Example task delegation

Generating a new script

{
  "agent": "claude-code",
  "task": "Write a Bash script that checks whether each Ollama model on jarvis-brain is responding, and logs the results to /var/log/jarvis/model-health.log."
}

Debugging a failing workflow

{
  "agent": "claude-code",
  "task": "Here is a Python traceback from the monitoring pipeline. Identify the root cause and provide a corrected version of the affected function.",
  "context": {
    "traceback": "Traceback (most recent call last): ..."
  }
}

Integration with the brain mesh

Claude Code runs on the brain mesh and can read from and write to any node you grant it access to. It can:
  • Pull files from mesh nodes via the filesystem MCP tool
  • Access persistent memory to retrieve prior context (previous reviews, past decisions, codebase notes)
  • Push results back to nodes or trigger downstream agents via Hermes
  • Use MCP tools to interact with external systems as part of a code task
This means Claude Code can operate on your live environment — not just respond in isolation.

Best practices

Provide a clear, specific task description. “Fix the bug” is harder to act on than “The parse_logs function in monitor.py raises a KeyError on line 42 when the status key is missing — handle the missing key gracefully.”
Include relevant file paths or snippets in your task context.

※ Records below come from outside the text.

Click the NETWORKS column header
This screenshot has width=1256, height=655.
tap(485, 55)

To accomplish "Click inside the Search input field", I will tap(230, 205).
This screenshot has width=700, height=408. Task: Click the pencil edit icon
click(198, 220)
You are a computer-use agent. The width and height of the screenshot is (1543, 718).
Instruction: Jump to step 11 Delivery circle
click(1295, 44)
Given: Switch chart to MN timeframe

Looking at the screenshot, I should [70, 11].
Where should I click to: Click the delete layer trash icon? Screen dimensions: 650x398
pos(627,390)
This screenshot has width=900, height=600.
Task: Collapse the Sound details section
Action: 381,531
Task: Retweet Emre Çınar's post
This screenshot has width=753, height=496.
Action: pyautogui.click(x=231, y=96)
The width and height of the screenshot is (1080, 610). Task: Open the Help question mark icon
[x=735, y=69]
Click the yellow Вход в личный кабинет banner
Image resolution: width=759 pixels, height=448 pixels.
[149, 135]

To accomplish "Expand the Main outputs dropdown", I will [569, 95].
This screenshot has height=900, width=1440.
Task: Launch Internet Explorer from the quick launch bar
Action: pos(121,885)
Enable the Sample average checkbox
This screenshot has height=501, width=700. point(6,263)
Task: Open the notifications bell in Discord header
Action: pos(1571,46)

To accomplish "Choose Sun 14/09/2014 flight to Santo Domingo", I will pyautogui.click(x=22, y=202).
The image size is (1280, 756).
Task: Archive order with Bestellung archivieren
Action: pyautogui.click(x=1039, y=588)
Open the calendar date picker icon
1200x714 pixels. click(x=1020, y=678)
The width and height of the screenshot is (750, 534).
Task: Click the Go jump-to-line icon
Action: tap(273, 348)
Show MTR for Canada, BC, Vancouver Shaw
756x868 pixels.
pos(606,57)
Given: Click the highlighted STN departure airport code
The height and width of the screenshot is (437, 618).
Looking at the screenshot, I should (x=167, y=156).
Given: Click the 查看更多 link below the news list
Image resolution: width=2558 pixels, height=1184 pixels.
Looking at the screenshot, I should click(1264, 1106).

Claude Code performs better when it can see the actual code rather than working from a description of it.
For large codebases, use memory to store architectural notes and conventions. Claude Code retrieves this context automatically, so you don’t have to re-explain your patterns on every task.
Break large code tasks into focused sub-tasks. Ask Claude Code to generate one module at a time rather than an entire application in a single request — results are easier to review and correct.
After generation, ask Claude Code to review its own output. A second-pass review catches issues the initial generation may miss, especially for security-sensitive code.